The analogy is false because “states don’t tend to retire or die or pay off their debts entirely” as individuals do. Nor can households print money (legally, anyway) as governments can. But it is an analogy that justifies austerity. Just as households need to trim their budget and get rid of “luxuries”, so does the nation. There go the leisure centres and libraries and buses and benefits.
Not only is reporting bolstered by hidden assumptions, but the issues considered significant are often defined by class or other biases. Consider tax. The poor have low incomes but must spend a higher proportion of them on basic necessities; the opposite is true of the rich. So, for the less well-off, indirect taxes (such as VAT) have a proportionately greater impact, whereas for wealthier people, direct taxation, such as income tax, is of greater significance. Yet coverage of tax, and not just on the BBC, is dominated by discussion of income tax; where VAT does get a mention, it is usually “reported from a business perspective”.

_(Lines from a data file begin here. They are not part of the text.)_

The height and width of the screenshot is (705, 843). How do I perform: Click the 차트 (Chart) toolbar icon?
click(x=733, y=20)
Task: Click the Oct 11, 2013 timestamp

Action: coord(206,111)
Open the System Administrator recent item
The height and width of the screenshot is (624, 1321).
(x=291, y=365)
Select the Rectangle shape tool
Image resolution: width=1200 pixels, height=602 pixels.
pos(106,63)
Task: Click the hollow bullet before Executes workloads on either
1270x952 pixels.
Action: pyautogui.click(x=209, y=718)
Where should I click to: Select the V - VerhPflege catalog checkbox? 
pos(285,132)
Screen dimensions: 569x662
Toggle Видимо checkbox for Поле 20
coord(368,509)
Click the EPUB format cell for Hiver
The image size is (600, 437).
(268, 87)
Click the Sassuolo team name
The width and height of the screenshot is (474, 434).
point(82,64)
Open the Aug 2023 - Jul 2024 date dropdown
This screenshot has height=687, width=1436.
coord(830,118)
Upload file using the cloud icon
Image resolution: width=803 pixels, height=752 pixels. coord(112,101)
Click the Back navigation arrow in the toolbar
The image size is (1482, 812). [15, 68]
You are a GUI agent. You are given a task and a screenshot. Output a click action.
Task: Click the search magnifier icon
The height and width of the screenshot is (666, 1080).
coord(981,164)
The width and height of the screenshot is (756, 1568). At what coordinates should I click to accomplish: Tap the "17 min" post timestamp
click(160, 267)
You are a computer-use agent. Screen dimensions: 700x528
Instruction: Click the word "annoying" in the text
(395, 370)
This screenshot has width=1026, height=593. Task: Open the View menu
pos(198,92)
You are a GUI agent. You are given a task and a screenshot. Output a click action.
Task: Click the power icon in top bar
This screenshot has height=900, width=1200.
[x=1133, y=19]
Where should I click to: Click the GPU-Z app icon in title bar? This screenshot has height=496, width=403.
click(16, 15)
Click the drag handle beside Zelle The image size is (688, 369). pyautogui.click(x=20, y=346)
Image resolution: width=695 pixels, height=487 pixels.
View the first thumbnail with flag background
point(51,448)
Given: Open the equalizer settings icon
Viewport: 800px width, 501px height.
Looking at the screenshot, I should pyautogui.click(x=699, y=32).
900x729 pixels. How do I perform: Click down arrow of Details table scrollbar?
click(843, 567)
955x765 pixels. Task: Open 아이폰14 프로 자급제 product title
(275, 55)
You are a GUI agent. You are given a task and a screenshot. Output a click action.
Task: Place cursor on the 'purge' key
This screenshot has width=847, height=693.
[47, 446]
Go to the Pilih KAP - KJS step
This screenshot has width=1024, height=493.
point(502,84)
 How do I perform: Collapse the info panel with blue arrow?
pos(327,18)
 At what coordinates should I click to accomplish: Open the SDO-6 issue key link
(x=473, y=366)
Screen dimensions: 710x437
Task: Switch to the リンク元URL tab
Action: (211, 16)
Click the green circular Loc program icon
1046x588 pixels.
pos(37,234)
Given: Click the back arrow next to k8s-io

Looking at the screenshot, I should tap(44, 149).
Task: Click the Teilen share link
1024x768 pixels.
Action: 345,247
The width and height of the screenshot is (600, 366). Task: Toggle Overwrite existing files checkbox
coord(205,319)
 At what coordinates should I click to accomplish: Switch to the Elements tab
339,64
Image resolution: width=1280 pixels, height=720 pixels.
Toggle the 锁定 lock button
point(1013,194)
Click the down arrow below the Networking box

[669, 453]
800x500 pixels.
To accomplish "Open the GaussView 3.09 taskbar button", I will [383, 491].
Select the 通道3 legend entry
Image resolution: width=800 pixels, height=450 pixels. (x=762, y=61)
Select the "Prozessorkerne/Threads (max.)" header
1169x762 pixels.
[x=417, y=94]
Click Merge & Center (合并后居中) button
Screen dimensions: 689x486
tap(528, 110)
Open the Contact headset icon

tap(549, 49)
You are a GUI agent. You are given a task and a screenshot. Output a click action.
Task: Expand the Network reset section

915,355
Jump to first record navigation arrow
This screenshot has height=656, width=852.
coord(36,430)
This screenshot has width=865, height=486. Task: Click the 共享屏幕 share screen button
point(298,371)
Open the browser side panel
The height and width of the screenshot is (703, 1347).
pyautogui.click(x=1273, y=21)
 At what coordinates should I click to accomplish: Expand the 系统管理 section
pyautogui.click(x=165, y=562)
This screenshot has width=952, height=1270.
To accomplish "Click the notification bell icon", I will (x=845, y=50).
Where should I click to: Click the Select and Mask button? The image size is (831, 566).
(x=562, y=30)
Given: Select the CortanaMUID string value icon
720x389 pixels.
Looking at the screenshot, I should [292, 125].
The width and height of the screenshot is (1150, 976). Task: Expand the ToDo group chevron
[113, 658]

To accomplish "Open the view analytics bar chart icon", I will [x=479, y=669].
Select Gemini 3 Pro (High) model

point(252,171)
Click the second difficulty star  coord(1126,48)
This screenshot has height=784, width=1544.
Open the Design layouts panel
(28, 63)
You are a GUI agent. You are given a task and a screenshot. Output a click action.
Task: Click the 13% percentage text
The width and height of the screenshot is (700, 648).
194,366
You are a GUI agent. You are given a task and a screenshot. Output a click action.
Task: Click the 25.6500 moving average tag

Similarly, with public transport. Buses matter much more to poorer people. There are more journeys by bus than by any other form of public transport and these services are significantly shaped by public spending through concessionary fares and subsidies. Trains, however, receive far more media attention. “Why might that be, do you think?” ask Blastland and Dilnot.
If the BBC report explicitly exposes hidden assumptions, the IFS report, on Britain’s benefits and tax credit system, does so implicitly, but no less devastatingly. The report tracks the outcome of successive waves of welfare changes since the late 1990s. The cumulative impact has been to encourage people into work, but also to force them into low-paid, part-time, dead-end jobs. There are today greater incentives for unemployed people to move into low-paid, part-time work than for part-time workers to move into better-paid, full-time work.
The impact of “conditionality” – the tying of benefits to job-seeking – has, in particular, been to exacerbate this process. Politicians continually talk of creating in Britain a well-trained, highly skilled, high-wage workforce. The reality is that policies pursued by successive governments have resulted in almost the opposite, encouraging, in the words of the IFS, “precisely the kind of work that tends to bring little or nothing in the way of longer-term benefits for skills, labour market attachment and wages”. Ensuring, too, that an increasing proportion of those in work receive benefits because their wages are so meagre.
The welfare system, the IFS notes, is formed from a jumble of rules and regulations emerging from a patchwork of aims. Beneath this patchwork lies, however, some basic presumptions: that the jobless must be forced to work; that any work, however badly paid, however shoddy the conditions or bleak the prospects, is a good in itself; that poverty and worklessness are the products of moral failures in the individual, not policy failures in society. So deep-rooted are such assumptions that policymakers and journalists usually notice them little more than fish notice the water in which they swim.
The pub bore one can usually ignore. The pub bore in the heart of Whitehall, in broadcasting studios and on newspapers’ front pages, one can rarely disregard. Not least because their assumptions continue to frame our lives.